## Exercise prompt
Reproduce the data exactly; no word may be added or dropped.

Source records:
━━━━━━━━
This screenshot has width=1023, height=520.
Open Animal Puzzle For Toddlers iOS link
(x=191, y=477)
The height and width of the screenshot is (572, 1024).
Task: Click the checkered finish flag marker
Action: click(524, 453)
━━━━━━━━
## Exercise answer
This screenshot has width=1023, height=520.
Open Animal Puzzle For Toddlers iOS link
(x=191, y=477)
The height and width of the screenshot is (572, 1024).
Task: Click the checkered finish flag marker
Action: click(524, 453)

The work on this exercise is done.